“When you step on the court you should already be fired up. Someone shouldn’t have to tell you: ‘Get up. This is a big game.’ . . . It should just come natural,” Virginia Tech captain Erick Green said after Saturday’s loss to Virginia Tech. (John McDonnell/THE WASHINGTON POST)

But after watching the Hokies suffer their sixth loss in seven games, 73-69 to the Terrapins — the fifth time this month Virginia Tech has lost by four points or less — Green could no longer hold his tongue Saturday afternoon. The team’s leading scorer and captain is tired of the Hokies’ penchant for inconsistent play, especially now that they’re back in the ACC cellar with a 1-5 conference record.

“It starts with leadership and the main thing is getting these guys amped up,” said Green, who finished with a team-high 18 points on 8-of-21 shooting. “At the same time, when you step on the court you should already be fired up. Someone shouldn’t have to tell you: ‘Get up. This is a big game.’ . . . It should just come natural. We’re young; I’m not gonna use that as an excuse. But these young guys don’t really know what it’s like right now. So we got to get them ready.”

For the second game in a row, Virginia Tech was ice-cold shooting the ball in the first half and, just like its loss to BYU on Wednesday night, it ended up costing the Hokies after they made a gallant comeback following halftime.

Virginia Tech made just six of its 25 shots in the first half (24 percent) and fell behind by double digits when Maryland went on an 8-0 run with just more than eight minutes to go until halftime. The surge was punctuated when Terrapins forward Ashton Pankey went untouched on a dunk after a quick shot by Hokies guard Robert Brown on the other end.

The sequence forced Coach Seth Greenberg to call his second timeout in two minutes, and he spent much of it chewing out Brown before turning his attention to the rest of the team. Virginia Tech entered halftime trailing, 32-19.

“I think we took some bad shots, and I don’t think the bad shots were out of selfishness,” said Greenberg, who also lamented several easy looks the Hokies weren’t able to finish off. “I really think the bad shots were out of each and every individual wanted to help us rather than understanding we have to do that collectively.”

Green said assistant coach Rob Ehsan, in his first game at Comcast Center since joining Greenberg’s staff this summer after six years with former Maryland Coach Gary Williams, delivered an emotional halftime speech that helped get the Hokies going in the second half.

Virginia Tech shot 50 percent after halftime and had as many field goals in the final 1:49 of the game as it did the entire first half. But it wasn’t enough, even though the Hokies got 14 points apiece from seniors Dorenzo Hudson and Victor Davila, who also tied his season high with eight rebounds.

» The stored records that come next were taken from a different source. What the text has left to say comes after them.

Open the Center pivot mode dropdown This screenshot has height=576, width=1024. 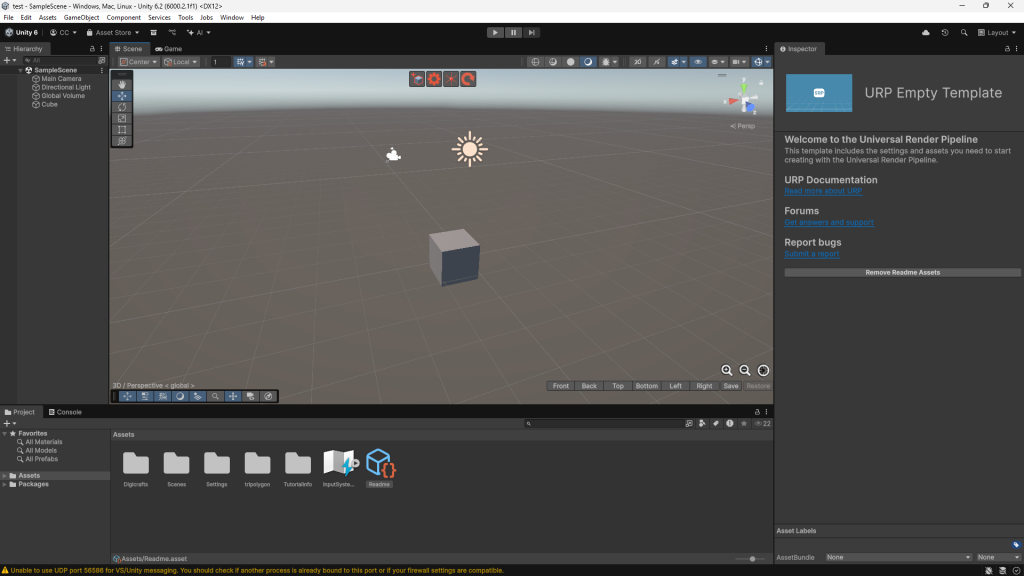(x=139, y=62)
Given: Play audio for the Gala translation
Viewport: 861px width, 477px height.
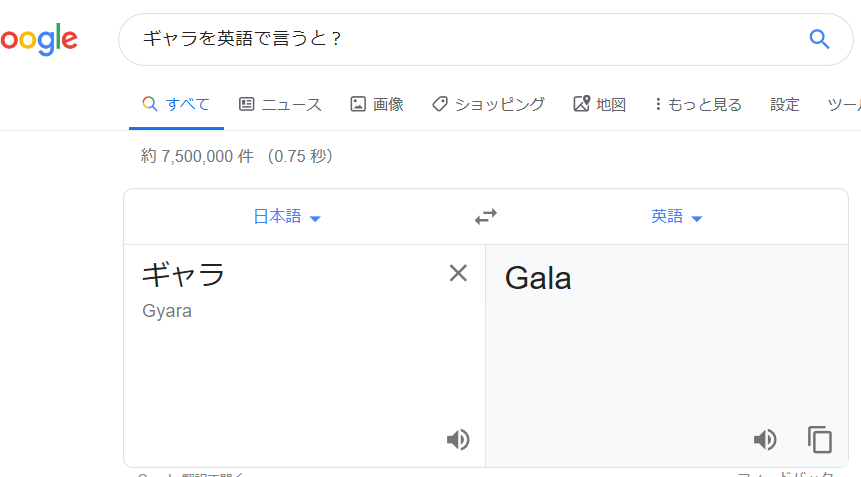Looking at the screenshot, I should click(x=765, y=439).
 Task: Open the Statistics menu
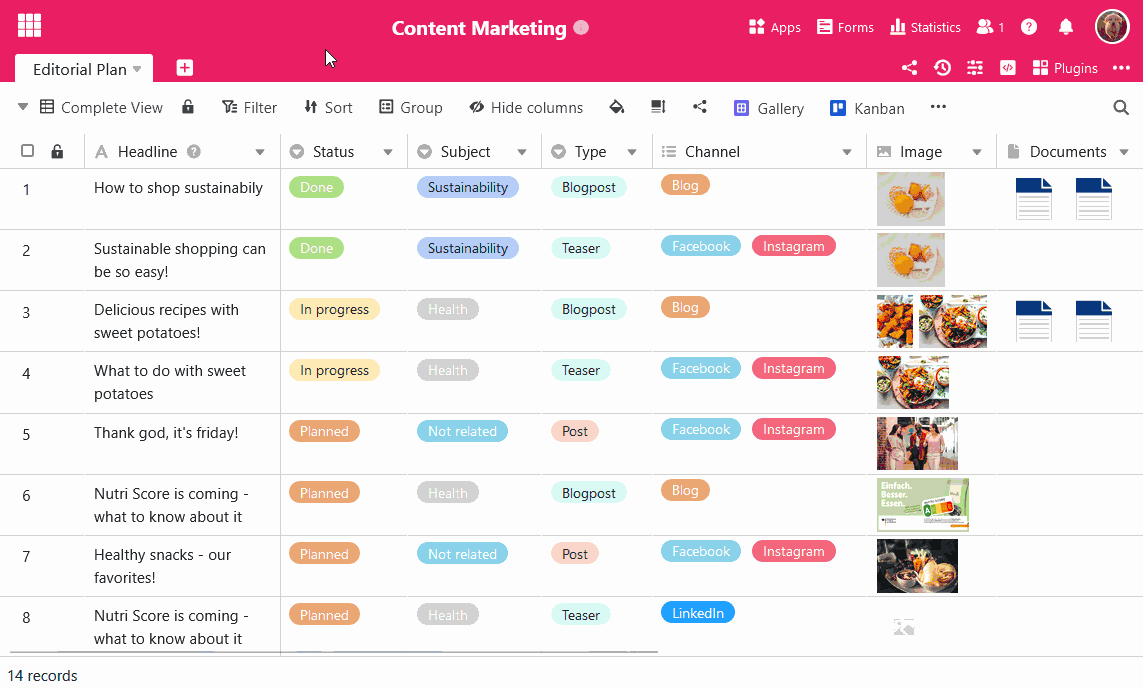(x=925, y=27)
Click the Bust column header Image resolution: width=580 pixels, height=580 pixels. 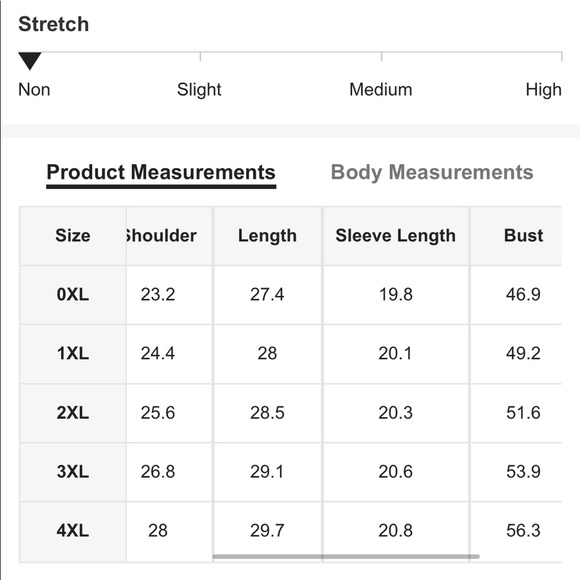tap(523, 236)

Maryland’s Terrell Stoglin (game-high 28 points) hit a tough step-back three-pointer with less than three minutes remaining after the Hokies had cut the deficit to five, and the Terrapins made just enough free throws down the stretch to eke out a narrow win.

“Thing is, it shouldn’t take a coach to get us fired up,” Green said.

The two consecutive sluggish first halves are also a major concern for Greenberg. On Saturday, he gave sophomore Cadarian Raines his first career start and brought freshman Dorian Finney-Smith, mired in an 0-for-21 slump the past five games, off the bench for the first time this season.

It was Greenberg’s second starting lineup adjustment in the past four games — the Hokies have started Brown and brought Hudson off the bench since their loss to No. 7 North Carolina last Thursday — and he indicated after the game that more changes could be on the horizon.

“We’re gonna look at everything we’re doing in terms of warmup and preparation,” he said.

But perhaps the most troubling part of all is that none of the Hokies’ players can seem to figure out any sort of rhyme or reason to their inconsistency, outside of youth. When this dispiriting month began three weeks ago, Virginia Tech lost at Wake Forest because of a terrible beginning to the contest. But a little more than a week ago, the Hokies came out blazing against North Carolina and took a lead into halftime.

When asked what exactly stands in the way of playing a complete game, Green could only shake his head and offer that, “we’re trying to figure that out ourselves right now.”

Greenberg tried to look at the bright side, reminding reporters that this season’s trajectory feels similar to the one his first team at Virginia Tech took with then-freshmen Zabian Dowdell and Jamon Gordon. Those 2003-04 Hokies won their last five home games and four of their last five contests overall to qualify for the Big East tournament.

After Saturday, this year’s Virginia Tech team has five of its next seven games at Cassell Coliseum — although the slate doesn’t get any easier with No. 8 Duke coming to Blacksburg Thursday. “That’s why we’re not gonna be doom and gloom,” Greenberg said. “We’ve had some obstacles, but I’m not gonna throw a pity party.”

“It’s rough,” Hudson added. “You go through the summer trying to prepare for this, but a couple teams in the country are going through this right now. We just gotta stay with it, stay with the young guys while I’m here to try to teach them a little bit more while I can now. Just try to stay positive.”